Cuts for workers, bonuses for management 

Thirty-six Library workers, represented by Canadian Union Of Public Employees (CUPE) local 905 have been on strike since late July—making it the second longest library strike in Canadian history. The local is seeking an across-the-board increase of $3.70 over two years. As most of the local’s members earn at or near minimum wage and part time hours, that would work out to an increase of roughly 20 per cent.

The Bradford West Gwillimbury library board, however, demanded that the workers accept effective pay cuts. Since the workers joined CUPE in 2021, inflation has risen by 14 per cent and it is likely to exceed three per cent this year. Yet, the board offered the workers an 11 per cent “increase,”—spread out over four years. Aside from failing to even make up for what the workers have lost since they first joined the union, this “increase” is unlikely to exceed annual inflation going forward. In effect, the board offered the workers a pay cut.

Library worker Judy Koulis told Bradford Today: “My hourly wage has not increased, but the cost of living has. The food I have to buy has increased in price, the gas I have to buy to put in my car has increased in price, my rent has increased in price, my health and dental costs have increased in price—all of these cost have to be paid with a wage that hasn’t increased in five years.”

CUPE Local 905 president Katherine Grzejszczak said, “Inflation in Canada has hit 14 per cent between 2021 and 2023. If you’re making $20 on Jan. 1, 2023, you would only be making $22.30 by the end of 2026. That is still a poverty wage and that is why we rejected that deal.”

The workers’ boss, Library CEO Matthew Corbett, tried to defend the cut by dividing the union’s members. According to him, the union’s demand for “an across-the-board dollar increase in the hourly rate” would merely  “exacerbate” the workers’ existing pay differences.
Why, then, he is demanding they take an across-the-board pay cut is conveniently unexplained.

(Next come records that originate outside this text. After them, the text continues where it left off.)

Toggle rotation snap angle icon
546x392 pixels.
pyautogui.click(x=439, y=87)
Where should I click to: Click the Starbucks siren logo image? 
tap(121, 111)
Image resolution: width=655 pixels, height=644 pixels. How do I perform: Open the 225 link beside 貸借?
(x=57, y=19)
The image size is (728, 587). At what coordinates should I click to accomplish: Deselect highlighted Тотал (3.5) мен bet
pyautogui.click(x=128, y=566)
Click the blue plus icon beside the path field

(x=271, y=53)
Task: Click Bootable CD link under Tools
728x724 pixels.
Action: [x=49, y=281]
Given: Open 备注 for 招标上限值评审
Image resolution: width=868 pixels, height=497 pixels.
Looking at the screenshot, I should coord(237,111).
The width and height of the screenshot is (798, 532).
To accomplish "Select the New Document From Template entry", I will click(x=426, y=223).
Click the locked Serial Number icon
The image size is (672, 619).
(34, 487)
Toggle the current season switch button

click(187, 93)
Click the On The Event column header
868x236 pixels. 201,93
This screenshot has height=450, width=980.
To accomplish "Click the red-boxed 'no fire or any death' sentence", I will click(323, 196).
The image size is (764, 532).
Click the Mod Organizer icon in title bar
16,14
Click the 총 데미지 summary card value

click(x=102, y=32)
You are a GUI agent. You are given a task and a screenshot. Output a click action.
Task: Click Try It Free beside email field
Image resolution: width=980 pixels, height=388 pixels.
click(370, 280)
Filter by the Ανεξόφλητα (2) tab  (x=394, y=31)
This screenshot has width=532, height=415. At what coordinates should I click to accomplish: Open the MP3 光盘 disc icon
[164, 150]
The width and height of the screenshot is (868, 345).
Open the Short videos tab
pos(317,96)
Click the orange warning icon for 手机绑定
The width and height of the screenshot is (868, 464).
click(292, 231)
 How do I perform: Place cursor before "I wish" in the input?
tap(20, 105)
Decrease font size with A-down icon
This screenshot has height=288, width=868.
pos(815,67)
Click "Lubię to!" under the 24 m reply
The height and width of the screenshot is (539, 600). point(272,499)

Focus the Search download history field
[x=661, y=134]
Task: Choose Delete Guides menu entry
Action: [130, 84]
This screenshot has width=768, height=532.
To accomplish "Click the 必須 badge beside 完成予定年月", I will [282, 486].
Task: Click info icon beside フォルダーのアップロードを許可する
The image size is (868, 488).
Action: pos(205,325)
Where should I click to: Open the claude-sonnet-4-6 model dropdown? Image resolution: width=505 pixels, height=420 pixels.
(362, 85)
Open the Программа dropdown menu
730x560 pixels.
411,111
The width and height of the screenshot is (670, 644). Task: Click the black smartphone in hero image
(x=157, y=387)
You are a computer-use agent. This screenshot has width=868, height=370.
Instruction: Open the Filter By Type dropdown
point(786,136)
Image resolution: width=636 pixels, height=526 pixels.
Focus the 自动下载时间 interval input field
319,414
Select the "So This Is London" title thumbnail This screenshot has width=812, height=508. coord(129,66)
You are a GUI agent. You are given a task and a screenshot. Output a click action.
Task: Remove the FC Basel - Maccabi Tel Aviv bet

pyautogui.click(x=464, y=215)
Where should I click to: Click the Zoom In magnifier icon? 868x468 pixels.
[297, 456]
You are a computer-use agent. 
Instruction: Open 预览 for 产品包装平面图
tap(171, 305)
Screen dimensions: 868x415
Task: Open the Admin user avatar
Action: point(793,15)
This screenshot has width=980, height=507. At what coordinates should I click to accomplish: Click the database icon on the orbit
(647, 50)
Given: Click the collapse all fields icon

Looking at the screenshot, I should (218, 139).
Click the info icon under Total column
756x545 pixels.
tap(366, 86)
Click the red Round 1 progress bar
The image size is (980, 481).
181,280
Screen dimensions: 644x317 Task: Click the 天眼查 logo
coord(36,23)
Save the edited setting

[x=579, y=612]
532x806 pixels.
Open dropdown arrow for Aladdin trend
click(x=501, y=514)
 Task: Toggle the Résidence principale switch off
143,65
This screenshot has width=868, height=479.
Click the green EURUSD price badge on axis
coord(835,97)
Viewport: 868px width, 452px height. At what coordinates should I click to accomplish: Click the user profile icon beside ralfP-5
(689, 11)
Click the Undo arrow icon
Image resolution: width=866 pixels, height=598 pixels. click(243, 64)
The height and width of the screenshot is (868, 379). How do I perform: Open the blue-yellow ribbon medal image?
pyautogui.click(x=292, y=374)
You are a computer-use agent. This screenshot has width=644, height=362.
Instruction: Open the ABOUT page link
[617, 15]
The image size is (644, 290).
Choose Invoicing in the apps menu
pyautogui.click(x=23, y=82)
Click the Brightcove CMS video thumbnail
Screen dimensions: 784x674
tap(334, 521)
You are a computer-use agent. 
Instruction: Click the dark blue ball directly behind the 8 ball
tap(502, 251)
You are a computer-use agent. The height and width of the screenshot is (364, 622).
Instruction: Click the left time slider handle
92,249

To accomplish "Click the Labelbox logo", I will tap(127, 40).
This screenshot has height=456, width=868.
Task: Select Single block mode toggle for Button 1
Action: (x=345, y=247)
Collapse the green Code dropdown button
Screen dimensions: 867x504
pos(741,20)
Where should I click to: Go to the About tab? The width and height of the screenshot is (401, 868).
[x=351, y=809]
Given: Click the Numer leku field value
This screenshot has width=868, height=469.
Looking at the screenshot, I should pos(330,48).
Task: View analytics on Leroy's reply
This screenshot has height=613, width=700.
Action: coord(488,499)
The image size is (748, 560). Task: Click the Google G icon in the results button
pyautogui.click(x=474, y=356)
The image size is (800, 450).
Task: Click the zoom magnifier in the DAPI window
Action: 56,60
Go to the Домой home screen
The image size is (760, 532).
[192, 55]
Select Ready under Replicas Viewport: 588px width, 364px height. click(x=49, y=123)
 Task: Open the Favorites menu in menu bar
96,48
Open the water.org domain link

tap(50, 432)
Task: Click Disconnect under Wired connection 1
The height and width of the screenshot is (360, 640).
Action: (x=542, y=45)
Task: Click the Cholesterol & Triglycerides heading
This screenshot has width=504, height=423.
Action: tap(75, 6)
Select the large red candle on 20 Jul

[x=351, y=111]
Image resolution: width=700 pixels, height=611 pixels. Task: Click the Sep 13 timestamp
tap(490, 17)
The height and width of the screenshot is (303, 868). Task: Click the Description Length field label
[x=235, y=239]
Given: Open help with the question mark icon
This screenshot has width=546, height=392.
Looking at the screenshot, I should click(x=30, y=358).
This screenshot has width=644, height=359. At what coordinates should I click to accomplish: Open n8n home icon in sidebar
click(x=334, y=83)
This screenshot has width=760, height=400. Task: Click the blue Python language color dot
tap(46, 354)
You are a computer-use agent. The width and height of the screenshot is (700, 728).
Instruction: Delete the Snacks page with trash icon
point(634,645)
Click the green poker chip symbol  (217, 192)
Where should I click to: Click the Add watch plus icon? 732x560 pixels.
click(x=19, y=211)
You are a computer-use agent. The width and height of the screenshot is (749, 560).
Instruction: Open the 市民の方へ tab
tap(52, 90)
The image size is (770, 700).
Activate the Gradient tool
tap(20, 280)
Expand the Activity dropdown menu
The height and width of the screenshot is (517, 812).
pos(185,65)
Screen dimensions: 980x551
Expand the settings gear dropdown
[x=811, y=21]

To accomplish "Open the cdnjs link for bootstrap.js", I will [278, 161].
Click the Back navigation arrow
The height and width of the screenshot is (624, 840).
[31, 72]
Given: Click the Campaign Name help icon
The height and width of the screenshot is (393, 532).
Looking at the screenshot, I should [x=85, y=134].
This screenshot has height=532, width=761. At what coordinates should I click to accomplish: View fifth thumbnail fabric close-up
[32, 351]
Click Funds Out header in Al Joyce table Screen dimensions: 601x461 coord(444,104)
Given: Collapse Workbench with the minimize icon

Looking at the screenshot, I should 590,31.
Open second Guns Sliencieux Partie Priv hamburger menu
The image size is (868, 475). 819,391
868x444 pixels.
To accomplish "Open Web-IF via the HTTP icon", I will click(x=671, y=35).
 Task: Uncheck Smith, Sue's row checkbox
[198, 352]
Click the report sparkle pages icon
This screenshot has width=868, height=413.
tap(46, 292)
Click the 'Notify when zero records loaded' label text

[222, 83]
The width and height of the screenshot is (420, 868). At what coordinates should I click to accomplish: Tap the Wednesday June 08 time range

Meanwhile, Corbett himself made sure that his own salary reliably increased. Last year, the CEO’s pay increased by over $10,000 to $135,000—over seven per cent—while his low-wage workers took pay cuts.

No to binding arbitration

On Aug. 29, the board’s CEO publicly demanded the union end the strike and enter into binding arbitration. As we’ve stated before, arbitration is a violation of rank-and-file workers’ rights to determine their conditions of work. Instead,these decisions are put in the hands of “neutral” lawyers and adjudicators, to find a “compromise” between the union and the boss over the heads of the membership. It is little wonder why, in most cases, these arbitrators side with the bosses and impose the cuts that the bosses demand.

Noting that arbitration could drag on for up to another month,  the local’s president dismissed the request. Speaking to Bradford Today he said, “The mayor and council will do anything to avoid giving these workers a fair raise. If they truly wanted the library open, they could easily end this strike today. But instead of providing fair wages, they’re spending yet more library funding on a lengthy legal fight.”

Victory to the workers

These cuts extend well beyond Bradford. Across the province, Premier Doug Ford has vowed to make provincial funding contingent on cuts to supposedly “non-essential” services—like libraries. 

But libraries are not only places for people to get books. They serve as vital community centres that provide many services, especially to children, seniors, and new immigrants. Cuts to these programs, enabled by the municipal and provincial governments, will have devastating effects across the province. They need to be fought.

Across Bradford, meanwhile, the strikers have found support. At a recent council meeting, over 250 community members and library workers crowded into the chamber to support the library staff. After one resident shouted “The CEO of this library needs to go, because he’s treating these people like crap,” the speakers list was closed.

This natural sense of solidarity needs to be deepened and organized against the council and against the Ford government. United, the working class can beat back cuts to wages, benefits and to the services which working class people depend on.